Warren Buffet says.........

Here's what the richest man in America said about the Residential real estate market. I found this on the http://www.resultsinvestmentrealty.com/ website. Just click on their link for more great news. Credit Carisa at BIC with this blog.

Thursday, March 04, 2010

Is Warren Buffet Right about Residential Real Estate?


He's affectionately known as the Oracle of Omaha. So when billionaire investor Warren Buffett dropped a few choice words about the real estate market into his annual letter to shareholders in his company Berkshire Hathaway Inc., beleaguered homeowners across the nation did a little happy dance.

The reason was simple: Warren Buffett predicted that the protracted real estate slump would end some time in 2011. "Within a year or so, residential housing problems should largely behind us," he wrote on February 27 in his letter. "Prices will remain far below 'bubble' levels, of course, but for every seller or lender hurt by this there will be a buyer who benefits."

While Buffett built his empire by betting on industries and companies he felt were undervalued, he has also made a few bad bets, as well. Indeed, reading between the lines of his investor's letter, hopeful housing watchers might proceed with caution.
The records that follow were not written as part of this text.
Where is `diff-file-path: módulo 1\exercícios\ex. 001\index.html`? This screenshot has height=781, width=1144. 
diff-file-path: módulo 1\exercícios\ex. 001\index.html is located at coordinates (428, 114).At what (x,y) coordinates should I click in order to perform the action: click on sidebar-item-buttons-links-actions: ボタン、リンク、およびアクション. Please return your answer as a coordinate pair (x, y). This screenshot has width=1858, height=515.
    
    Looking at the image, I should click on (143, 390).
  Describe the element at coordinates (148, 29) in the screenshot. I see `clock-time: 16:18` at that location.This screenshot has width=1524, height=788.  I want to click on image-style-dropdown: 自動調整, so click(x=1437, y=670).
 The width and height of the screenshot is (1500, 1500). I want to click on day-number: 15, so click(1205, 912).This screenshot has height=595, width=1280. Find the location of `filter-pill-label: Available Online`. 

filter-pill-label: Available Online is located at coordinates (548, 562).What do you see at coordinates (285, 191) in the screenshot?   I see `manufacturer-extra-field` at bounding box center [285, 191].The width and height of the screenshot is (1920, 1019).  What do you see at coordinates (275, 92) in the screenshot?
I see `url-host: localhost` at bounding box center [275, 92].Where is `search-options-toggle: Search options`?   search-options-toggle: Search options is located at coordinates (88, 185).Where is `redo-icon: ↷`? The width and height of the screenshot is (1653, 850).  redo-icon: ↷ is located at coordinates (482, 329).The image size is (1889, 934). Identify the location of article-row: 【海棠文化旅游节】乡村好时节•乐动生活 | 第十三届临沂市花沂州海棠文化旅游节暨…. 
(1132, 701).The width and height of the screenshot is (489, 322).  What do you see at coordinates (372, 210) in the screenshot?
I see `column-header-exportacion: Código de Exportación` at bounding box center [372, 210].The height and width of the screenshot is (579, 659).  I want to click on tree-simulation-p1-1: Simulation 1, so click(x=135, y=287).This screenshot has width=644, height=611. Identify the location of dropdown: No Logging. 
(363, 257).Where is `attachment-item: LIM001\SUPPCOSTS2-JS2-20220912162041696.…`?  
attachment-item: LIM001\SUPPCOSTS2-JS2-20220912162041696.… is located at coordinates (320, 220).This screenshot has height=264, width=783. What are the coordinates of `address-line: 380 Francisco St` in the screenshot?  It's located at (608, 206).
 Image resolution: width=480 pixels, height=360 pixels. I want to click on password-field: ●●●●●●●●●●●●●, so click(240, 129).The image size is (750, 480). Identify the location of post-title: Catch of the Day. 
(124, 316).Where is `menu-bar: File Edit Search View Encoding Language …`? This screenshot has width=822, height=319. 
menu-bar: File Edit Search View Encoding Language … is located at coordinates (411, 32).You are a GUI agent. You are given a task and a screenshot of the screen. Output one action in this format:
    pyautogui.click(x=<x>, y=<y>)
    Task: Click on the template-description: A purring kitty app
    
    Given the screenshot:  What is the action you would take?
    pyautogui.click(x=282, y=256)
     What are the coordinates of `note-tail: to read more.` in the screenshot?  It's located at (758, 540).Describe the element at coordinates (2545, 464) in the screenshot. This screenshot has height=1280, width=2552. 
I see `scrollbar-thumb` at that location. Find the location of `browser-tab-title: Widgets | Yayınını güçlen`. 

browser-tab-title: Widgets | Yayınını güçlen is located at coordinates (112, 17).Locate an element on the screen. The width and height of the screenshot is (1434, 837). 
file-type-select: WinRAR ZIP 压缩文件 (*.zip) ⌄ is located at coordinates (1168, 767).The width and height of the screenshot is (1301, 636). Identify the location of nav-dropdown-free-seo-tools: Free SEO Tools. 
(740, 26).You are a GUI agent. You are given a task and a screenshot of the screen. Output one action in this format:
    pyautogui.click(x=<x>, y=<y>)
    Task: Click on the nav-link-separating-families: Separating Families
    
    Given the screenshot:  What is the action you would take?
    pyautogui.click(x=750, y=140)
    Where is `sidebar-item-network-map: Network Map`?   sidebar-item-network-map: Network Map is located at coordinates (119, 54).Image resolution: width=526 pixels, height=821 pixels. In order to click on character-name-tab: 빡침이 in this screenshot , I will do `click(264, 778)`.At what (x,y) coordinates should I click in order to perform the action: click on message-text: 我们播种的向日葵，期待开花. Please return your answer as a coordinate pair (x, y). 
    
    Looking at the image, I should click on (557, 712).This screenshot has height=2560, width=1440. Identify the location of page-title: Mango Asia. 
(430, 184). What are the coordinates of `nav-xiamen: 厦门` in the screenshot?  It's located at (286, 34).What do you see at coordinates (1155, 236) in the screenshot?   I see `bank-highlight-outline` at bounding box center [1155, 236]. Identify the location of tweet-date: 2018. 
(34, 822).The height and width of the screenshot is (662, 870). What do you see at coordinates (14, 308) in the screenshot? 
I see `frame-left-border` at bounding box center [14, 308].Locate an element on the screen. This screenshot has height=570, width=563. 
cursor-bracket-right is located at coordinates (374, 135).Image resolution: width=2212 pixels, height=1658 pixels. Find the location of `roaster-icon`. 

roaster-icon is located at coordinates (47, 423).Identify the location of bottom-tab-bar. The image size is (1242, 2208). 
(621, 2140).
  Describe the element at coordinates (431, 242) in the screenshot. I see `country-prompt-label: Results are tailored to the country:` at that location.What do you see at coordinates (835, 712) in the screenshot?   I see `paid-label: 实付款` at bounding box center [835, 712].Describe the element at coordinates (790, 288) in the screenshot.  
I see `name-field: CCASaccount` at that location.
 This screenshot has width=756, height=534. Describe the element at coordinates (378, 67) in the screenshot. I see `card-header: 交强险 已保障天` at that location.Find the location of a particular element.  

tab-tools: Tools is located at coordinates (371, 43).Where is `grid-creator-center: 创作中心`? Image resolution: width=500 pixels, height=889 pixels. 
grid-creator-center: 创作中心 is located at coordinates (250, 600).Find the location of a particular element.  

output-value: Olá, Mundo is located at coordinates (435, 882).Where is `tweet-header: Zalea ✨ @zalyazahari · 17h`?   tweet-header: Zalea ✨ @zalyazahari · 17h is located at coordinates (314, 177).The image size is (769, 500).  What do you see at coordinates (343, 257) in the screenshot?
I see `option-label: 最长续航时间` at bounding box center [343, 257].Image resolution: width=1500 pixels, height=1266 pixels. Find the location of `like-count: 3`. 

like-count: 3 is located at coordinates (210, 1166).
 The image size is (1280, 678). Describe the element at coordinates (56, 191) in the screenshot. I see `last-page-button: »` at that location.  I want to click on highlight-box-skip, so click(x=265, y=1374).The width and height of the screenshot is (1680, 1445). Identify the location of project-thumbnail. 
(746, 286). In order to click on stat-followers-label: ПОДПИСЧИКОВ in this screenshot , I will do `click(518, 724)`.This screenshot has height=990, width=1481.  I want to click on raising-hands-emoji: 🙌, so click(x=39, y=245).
Buffett, who was named the richest person in the world in 2008 by Forbes magazine with $62 billion, has a personal interest in seeing the residential real estate market recover. Berkshire Hathaway owns a real estate brokerage, a pre-fabricated home manufacturer, and other makers of products used to build homes. All of these investments were hammered during the housing crisis of the past two years. Clayton Homes, the pre-fab home company, saw its profits before taxes drop 9 percent last year.

In his letter, Buffett was frank about the dim prospects for new construction. "People thought it was good news a few years back when housing starts -- the supply side of the picture -- were running about 2 million annually," he wrote. "But household formations -- the demand side -- only amounted to about 1.2 million." With characteristic humor, Buffett said the only ways to correct that imbalance were for the U.S. to "blow up a lot of houses," "speed up householder formations by, say, encouraging teenagers to cohabitate," or to pull back on home construction.

Buffett's point is that housing values are at historic lows, which will induce more home shoppers to become buyers. But the troubles of the hundreds of thousands of people who owe more on their mortgages than their homes are worth won't be solved by a slight uptick in sales.

Buffett has always prided himself on investing when other investors are running scared. Last year's purchase of Burlington Northern Santa Fe Railroad is a good example. But Buffett's purchases of reinsurance firm General Re and corporate jet company NetJets both resulted huge losses. But this is a strategy available mostly to people with deep pockets, who can afford to make a mistake once in a while.

The key to the housing market, as Buffett would likely agree, is timing. Buy low and sell high works in any market. Just as Buffett did: He still lives in the same 5-bedroom stucco house he bought in Omaha, left, in 1958 for $31,500. Of course, it's now worth an estimated $700,000. That's appreciation we can relate to.